Случилось несчастие? А вот это вполне могло произойти. И камердинер, по сути, был прав, когда сказал ему, что надо обратиться в полицию. Только вот какое имеет право он, мужик, указывать, как поступать ему, графу Виельгорскому, предки которого несли дворянские службы в Царстве Польском и владели имениями на Волыни еще в середине четырнадцатого века?
– Ну что, барин, одеваться будем? – прервал мысли Виктора Модестовича Филимоныч. – Или, может, до заката будете мечтать?
Граф хмуро посмотрел на своего камердинера и ответил:
– Ступай, сам оденусь.
И принялся за свой туалет…
Глава 2
Виноватых без вины не бывает, или Порядочные люди не умеют просить за себя
Конец мая 1896 года
Тучи над головой обер-полицмейстера Власовского продолжали неумолимо сгущаться.
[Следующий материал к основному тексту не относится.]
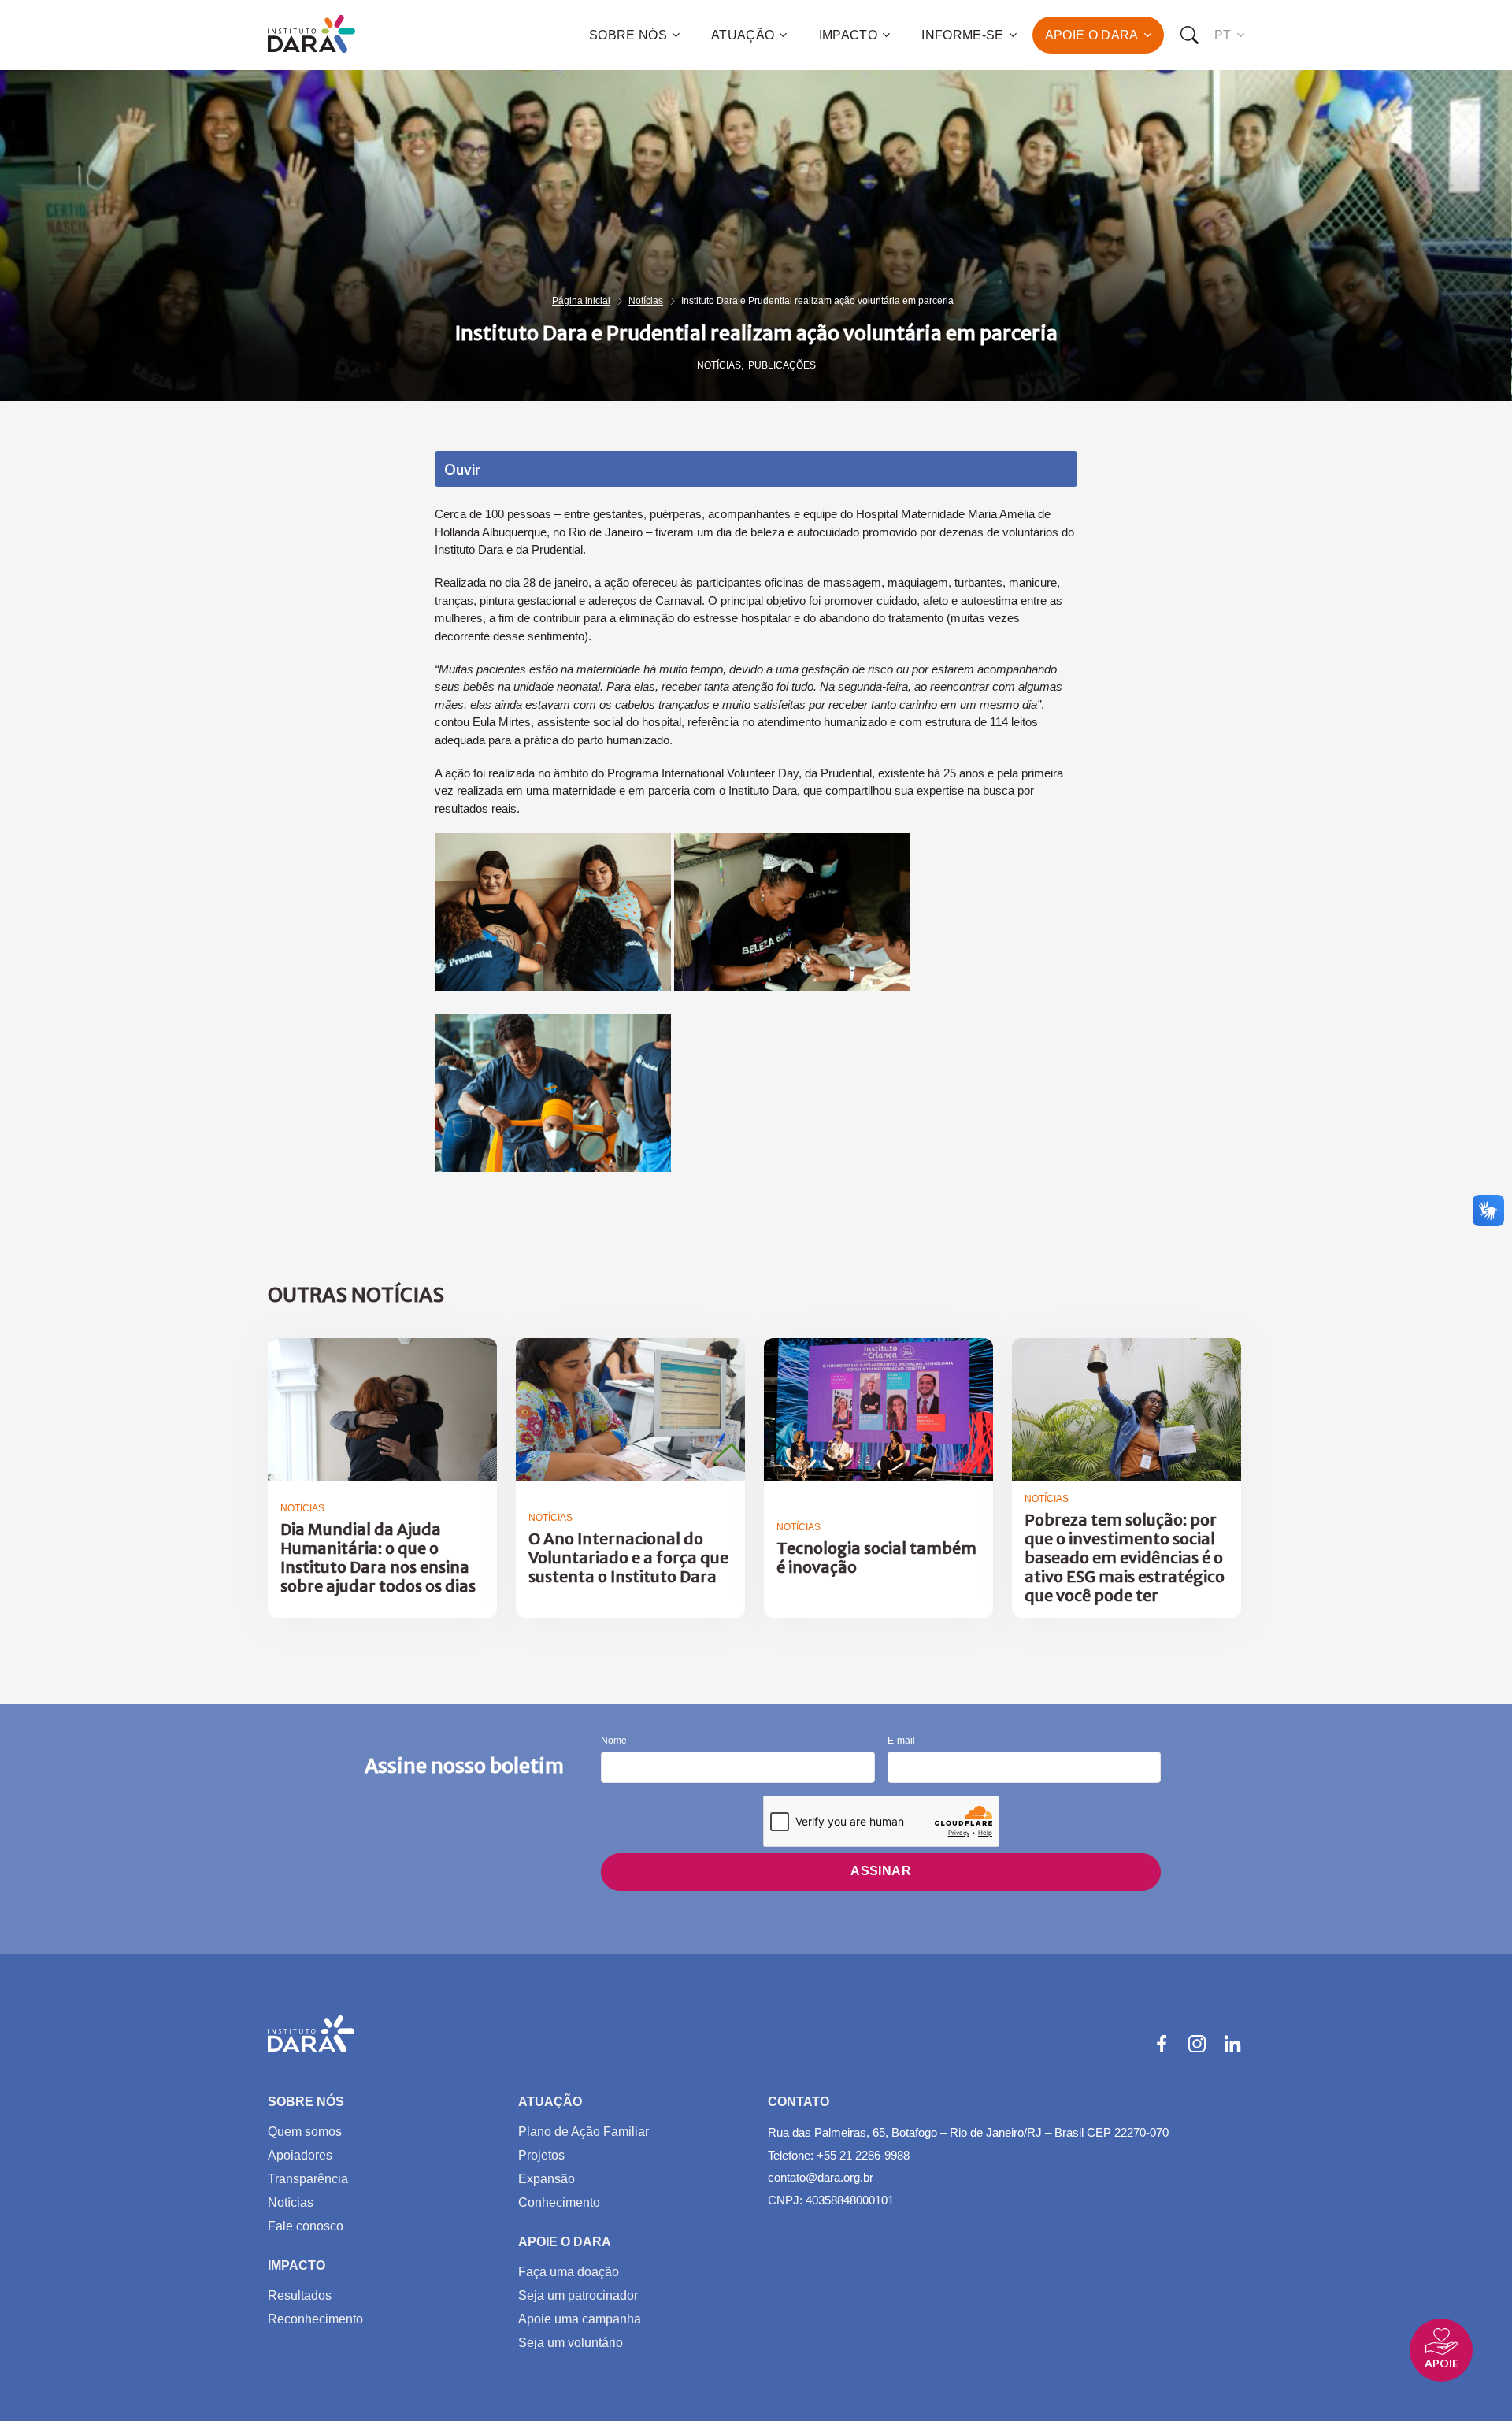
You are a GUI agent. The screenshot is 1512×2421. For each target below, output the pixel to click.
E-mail (901, 1741)
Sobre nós (628, 35)
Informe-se (962, 35)
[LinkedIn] (1232, 2043)
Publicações (782, 365)
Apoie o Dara (1092, 35)
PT (1223, 35)
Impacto (848, 35)
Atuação (742, 35)
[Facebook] (1161, 2043)
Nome (614, 1741)
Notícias (645, 300)
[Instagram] (1197, 2043)
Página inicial (581, 300)
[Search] (1189, 35)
Мало того, что трагедию на Ходынке после коронации новоиспеченного государя императора Николая Александровича повесили почему-то на него, так еще газетчики пронюхали, что погибли вовсе не тысяча триста восемьдесят девять человек, а более четырех тысяч. А ведь задавленных на Ходынском поле, мертвых и раненых, везли не по Петербургскому шоссе, а кругом, через Хорошево, чтоб от глаз иностранцев и репортеров-газетчиков подальше. Так распорядился его высочество Сергей Александрович…
Пронюхали все-таки щелкоперы! И пошла статья за статьей, где его поносили все кому не лень. Дескать, главный виновник трагедии он, московский обер-полицмейстер Власовский. Теперь ему точно не сносить головы. И заступничество вдовствующей матушки императрицы не поможет, которая всегда относилась к нему благосклонно. А не он ли предупреждал великого князя Сергея Александровича, генерал-губернатора московского, о возможности такого исхода?